Se os negros são homens como nós, e não formão huma espécie de brutos animaes; se sentem e pensão como nós
A passagem completa: “Se os negros são homens como nós, e não formão huma espécie de brutos animaes; se sentem e pensão como nós, que quadro de dor e de miséria não apresentão elles á imaginação de qualquer homem sensivel e christão? Se os gemidos de hum bruto nos condóem, he impossível que deixemos de sentir também certa dor sympathica com as desgraças e misérias dos escravos.”
A construção condicional é deliberada. Bonifácio enuncia em forma hipotética uma proposição que, no contexto, ele toma como certa: os negros são homens como os senhores. A retórica do si serve para forçar o ouvinte a explicitar, mesmo silenciosamente, sua adesão à premissa. Quem aceita o condicional fica obrigado, no encadeamento, à conclusão abolicionista. É manobra dialética que Bonifácio usa em vários pontos da Representação.

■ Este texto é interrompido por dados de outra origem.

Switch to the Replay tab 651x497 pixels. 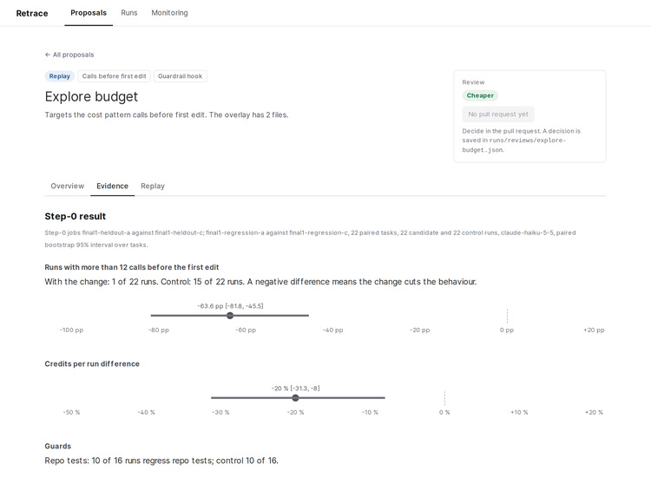[x=153, y=186]
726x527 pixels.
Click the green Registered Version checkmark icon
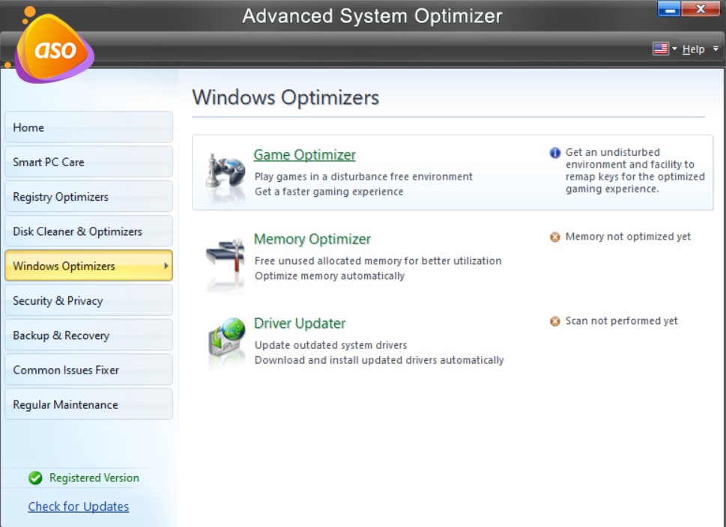(x=37, y=478)
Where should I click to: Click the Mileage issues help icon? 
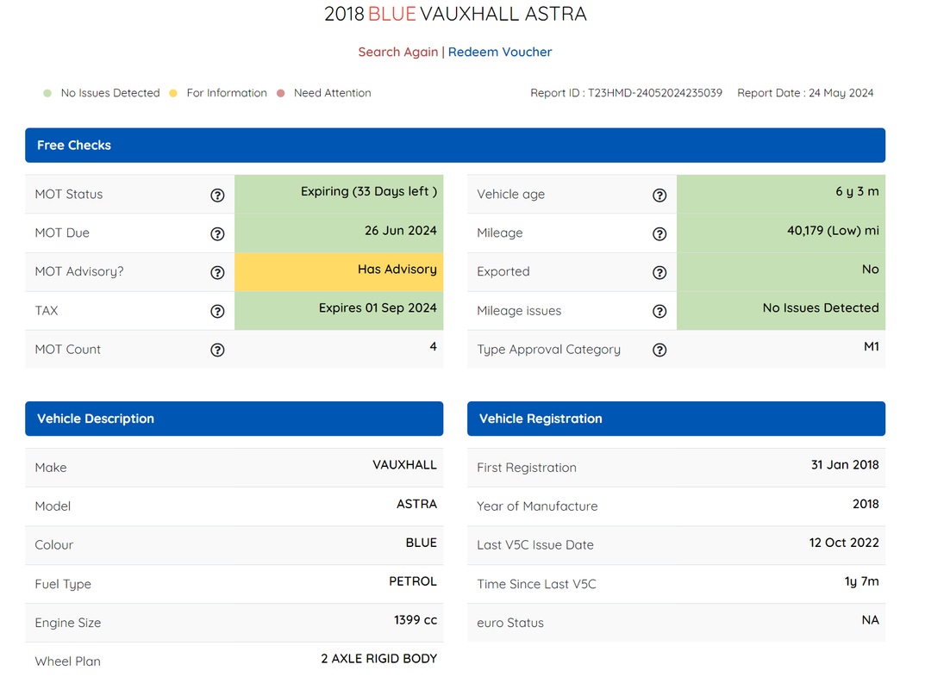click(x=659, y=311)
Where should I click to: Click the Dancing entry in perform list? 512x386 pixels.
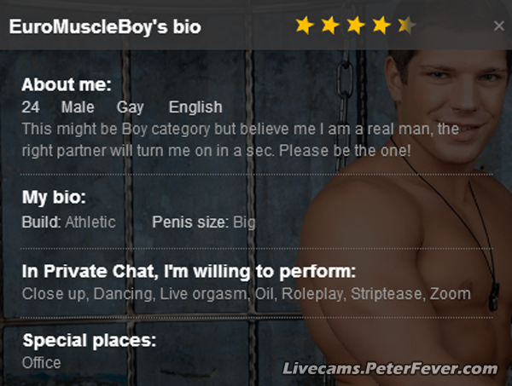120,294
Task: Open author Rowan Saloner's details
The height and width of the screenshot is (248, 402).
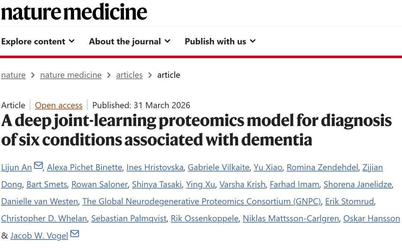Action: click(100, 184)
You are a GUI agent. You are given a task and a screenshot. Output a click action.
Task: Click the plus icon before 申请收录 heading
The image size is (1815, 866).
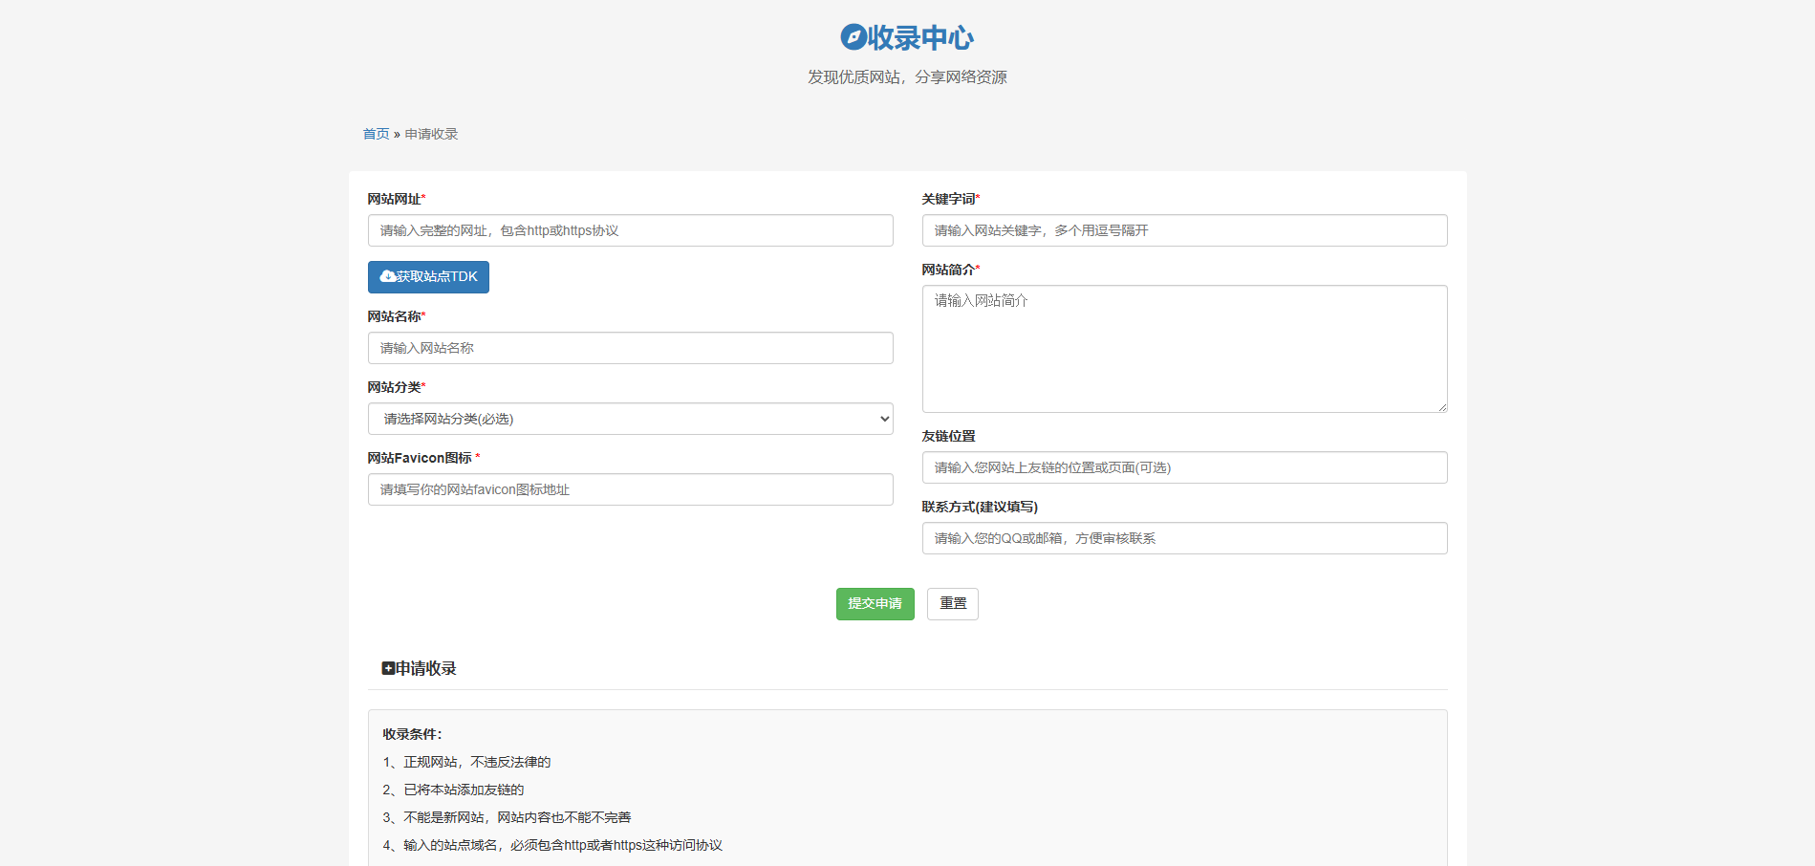pyautogui.click(x=388, y=668)
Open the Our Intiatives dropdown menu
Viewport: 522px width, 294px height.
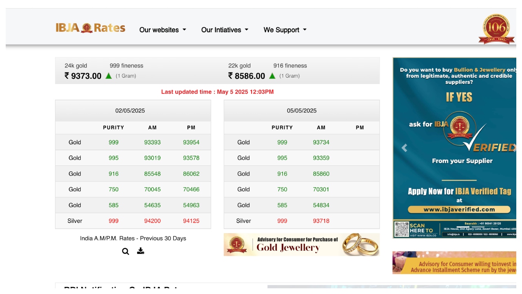[225, 30]
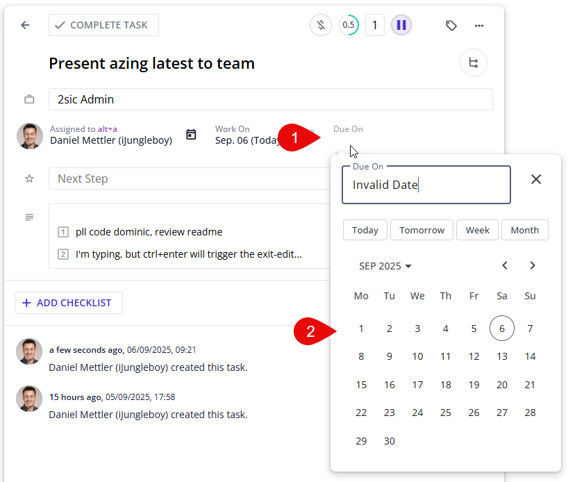Expand the SEP 2025 month dropdown

pyautogui.click(x=385, y=266)
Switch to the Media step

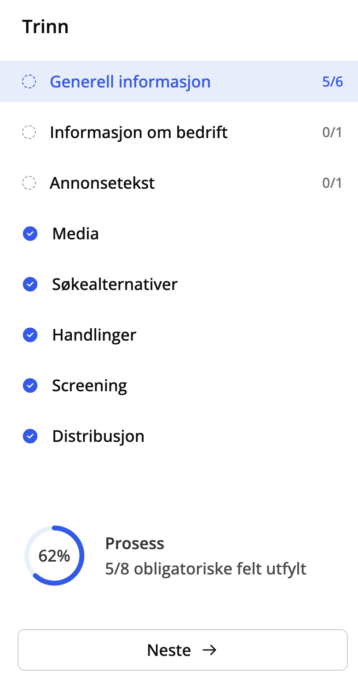[75, 234]
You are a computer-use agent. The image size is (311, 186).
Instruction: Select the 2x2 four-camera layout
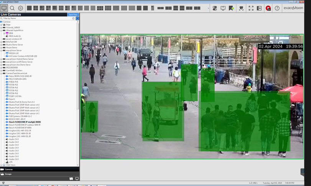[x=36, y=8]
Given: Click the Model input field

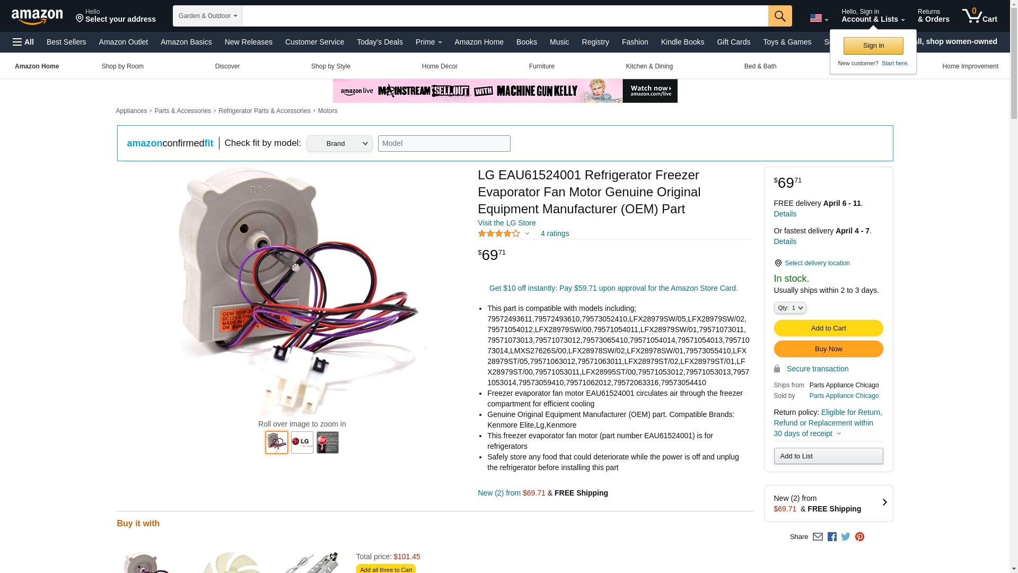Looking at the screenshot, I should point(444,144).
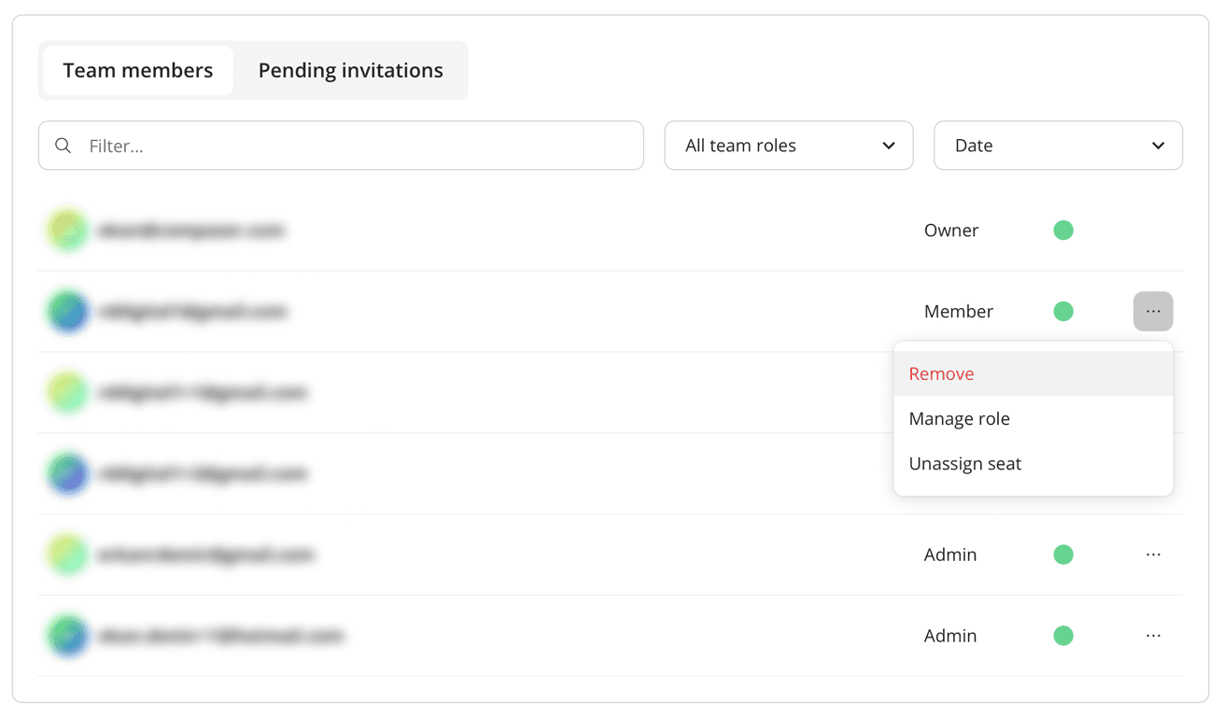
Task: Click the Owner role label
Action: pyautogui.click(x=950, y=231)
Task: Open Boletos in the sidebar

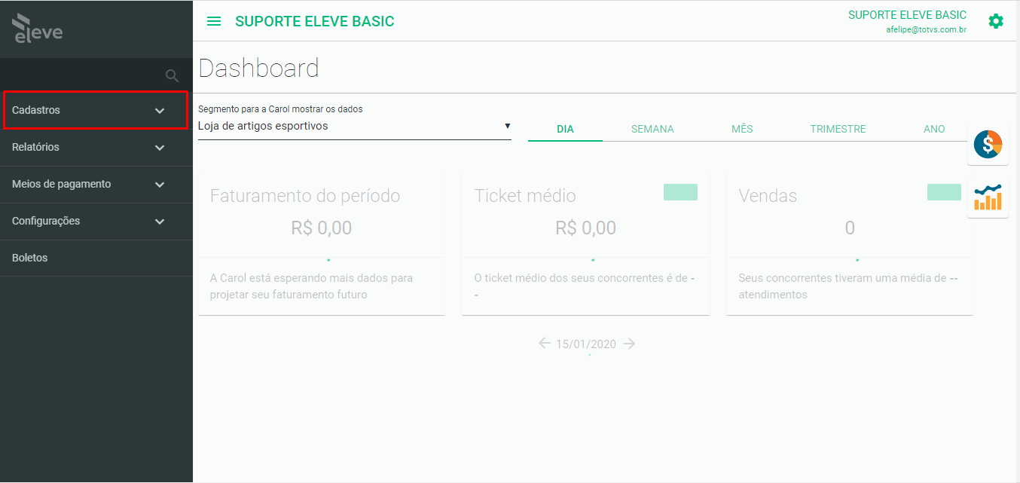Action: pos(96,258)
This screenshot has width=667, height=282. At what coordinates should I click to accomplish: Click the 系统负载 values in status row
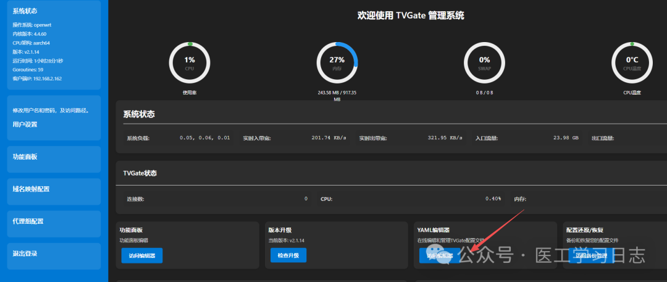pyautogui.click(x=204, y=138)
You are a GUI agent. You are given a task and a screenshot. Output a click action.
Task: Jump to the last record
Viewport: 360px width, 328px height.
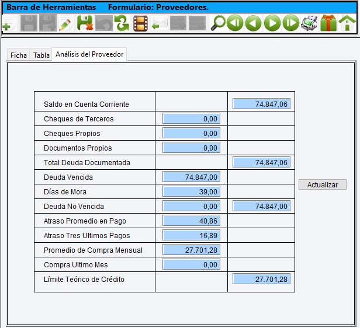click(x=290, y=24)
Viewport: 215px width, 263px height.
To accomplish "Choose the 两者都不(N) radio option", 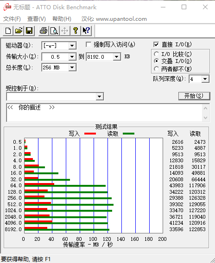I will pos(156,69).
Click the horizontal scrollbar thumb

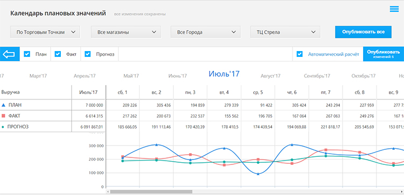(x=151, y=191)
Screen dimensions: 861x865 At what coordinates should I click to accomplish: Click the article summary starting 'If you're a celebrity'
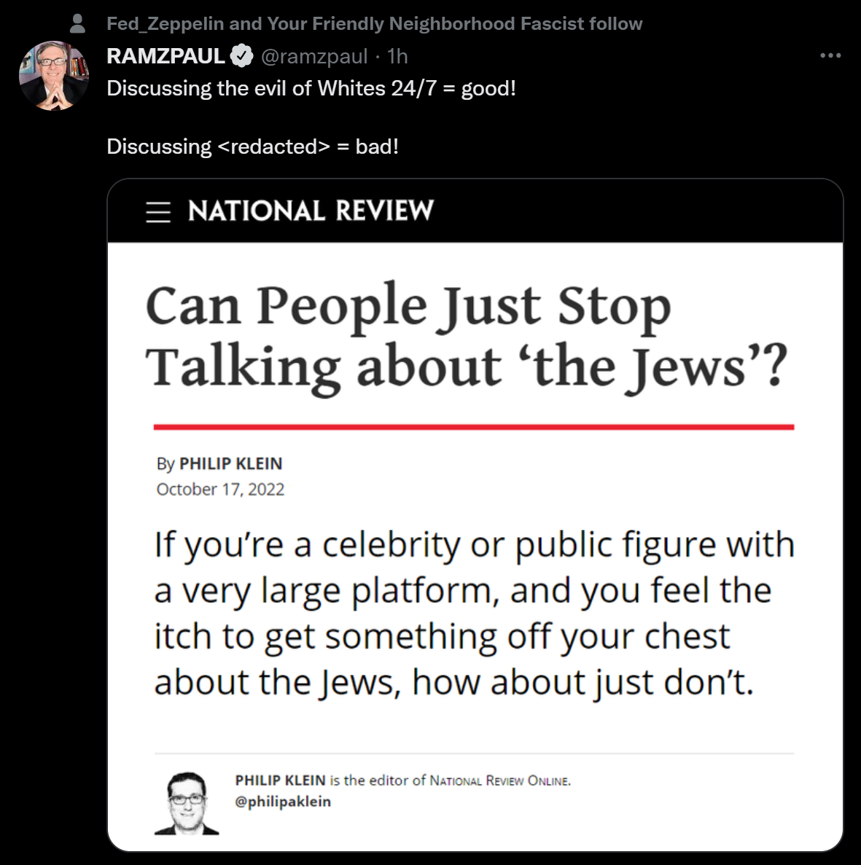(x=474, y=612)
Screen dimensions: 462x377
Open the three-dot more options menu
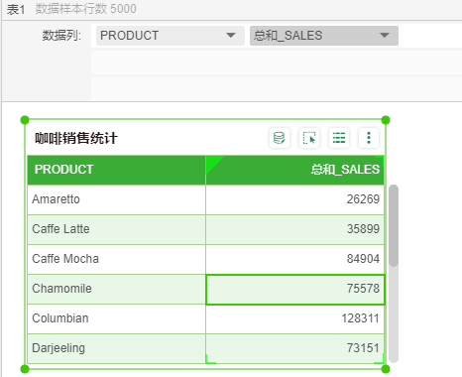click(369, 138)
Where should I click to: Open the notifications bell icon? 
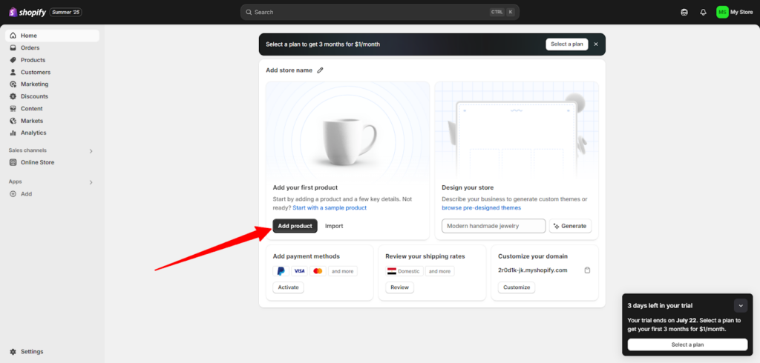[703, 12]
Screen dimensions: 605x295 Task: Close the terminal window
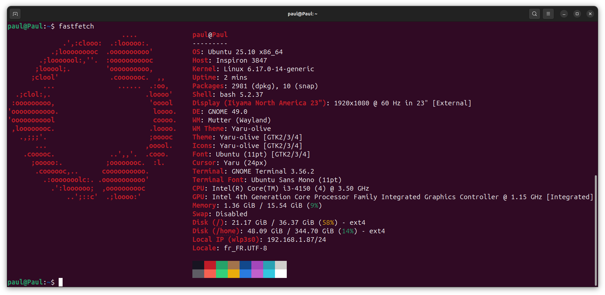pyautogui.click(x=590, y=14)
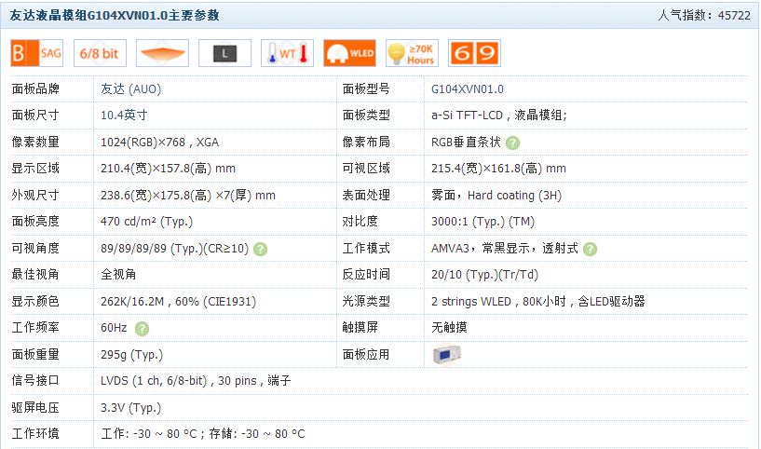Click the help icon beside 60Hz
The width and height of the screenshot is (761, 449).
pyautogui.click(x=142, y=328)
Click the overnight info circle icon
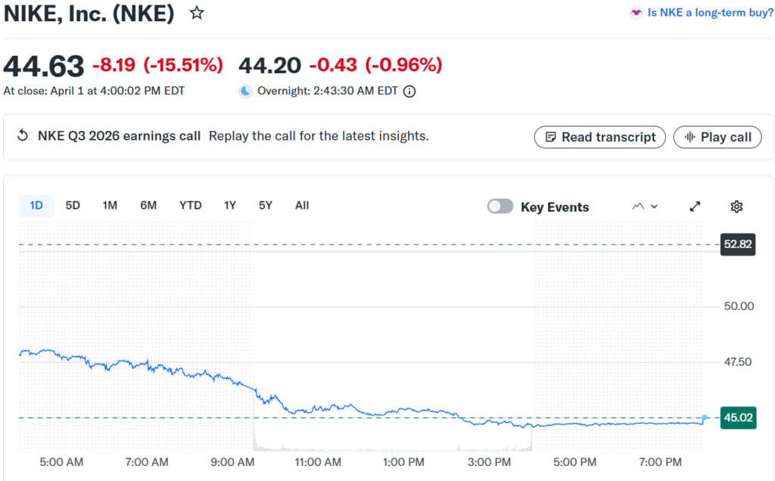Screen dimensions: 775x481 (x=409, y=92)
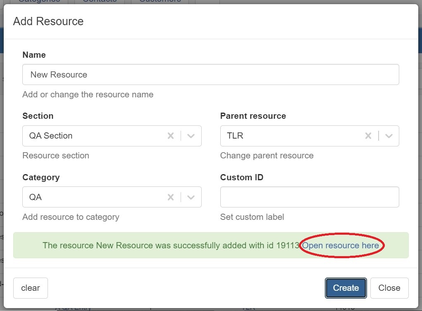The image size is (422, 311).
Task: Switch to the Customers tab behind dialog
Action: click(160, 1)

A passagem também antecipa o argumento sentimentalista do abolicionismo do XIX, em que a “dor sympathica” funciona como vínculo moral entre observador e cativo. Esse registro Lincoln, Wilberforce e os sentimentalistas norte-americanos popularizariam nas décadas seguintes. No artigo XV dos artigos finais Bonifácio reconhece consequência prática: “Os escravos podem testemunhar em juizo, não contra os próprios senhores, mas contra os alheios”. A humanidade reconhecida exige, gradualmente, capacidade civil reconhecida.